Travail à distance : Quelle organisation ?
Le 10 septembre 2009
Pas d’emballement. La situation de pandémie ne fixe, pour l’instant, aucun cadre d’exception en matière de travail à distance. La législation permet à une entreprise de changer temporairement les conditions de travail et de fixer un autre lieu d’activité, dans un établissement ou le domicile de ses salariés. « S’il n’y a pas d’autre solution pour maintenir l’activité, le salarié ne peut pas refuser, mais il faut prévoir un avenant au contrat de travail », rappelle-t-on à la direction générale du travail. Mais renvoyer les salariés chez eux sans leur outil de travail est rarement productif. Or, le télétravail, impliquant l’usage d’outils informatiques et de communication pour accéder aux applications de l’entreprise, est très encadré et nécessite l’accord préalable du salarié. Surtout, s’il n’est pas déjà organisé, il n’est pas adapté à une situation d’urgence. Il faut équiper les salariés concernés d’un ordinateur et d’une connexion réseau ad hoc ou adapter leur matériel personnel et les informer des règles d’usage. Il faut ensuite dimensionner et sécuriser les connexions au réseau de l’entreprise par des systèmes de tunnel cryptés, pour éviter la perte de données confidentielles.
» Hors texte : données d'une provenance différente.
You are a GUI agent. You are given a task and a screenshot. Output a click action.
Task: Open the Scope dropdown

Il faut également prévoir des solutions d’accès par le web ou des interfaces légères aux applications de l’entreprise, ainsi que des moyens de les activer et de les maintenir à distance. Les responsables informatiques, eux aussi, devront pouvoir télétravailler. Pas si simple.
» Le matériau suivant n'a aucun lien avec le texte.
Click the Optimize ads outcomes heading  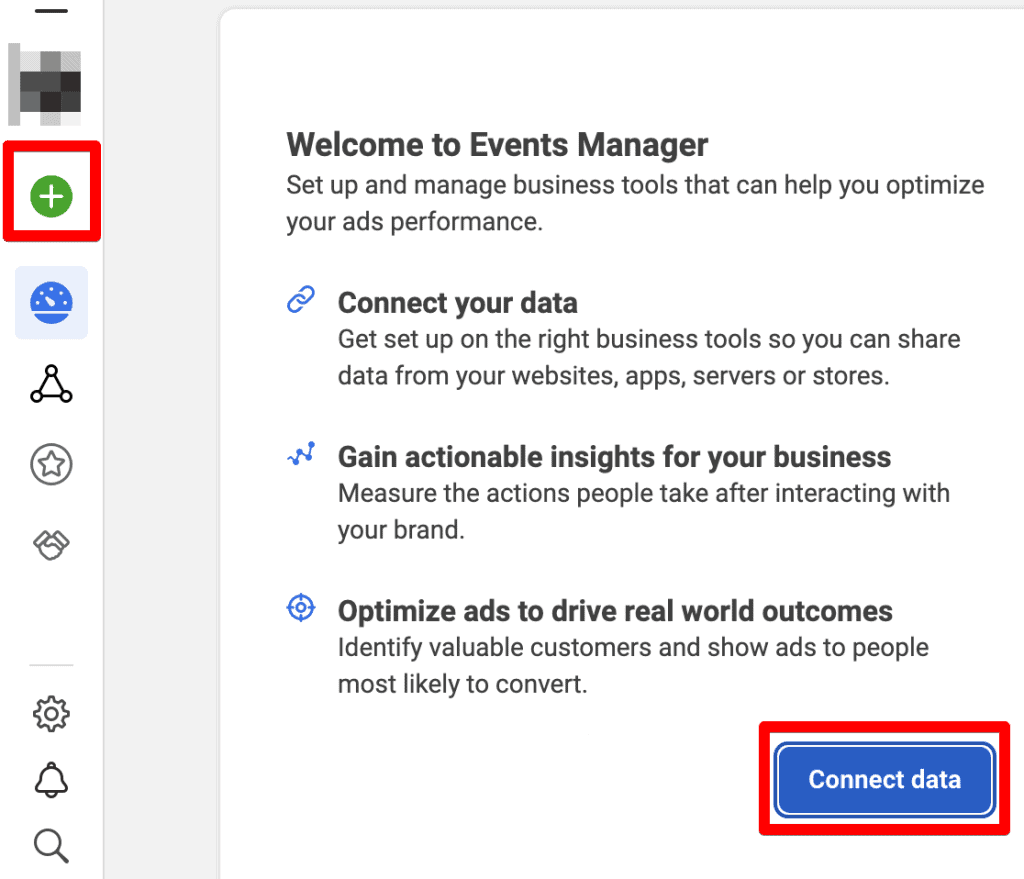tap(615, 610)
Notre conseil : Ne pas oublier pas de fixer une date de fin au changement de lieu de travail, soit fixe, soit calée au passage en situation 7, c’est-à-dire en fin de pandémie.
A.B.
GFI étudie le cas par cas« Tout dépend du client et du contrat, le travail à distance n’est pas toujours possible pour des raisons de sécurité des données<», précise Marie-Laurence Carle-Empereur (photo), la directrice des ressources humaines de la SSII GFI. Elle aussi a dû décortiquer les contrats des 4800 salariés en clientèle, sur les 6000 du groupe. Les accès distants sécurisés (VPN) se sont multipliés partout où cela était possible.
Le groupe a également mis en place des systèmes de visioconférence et a pris un abonnement à des conférences téléphoniques.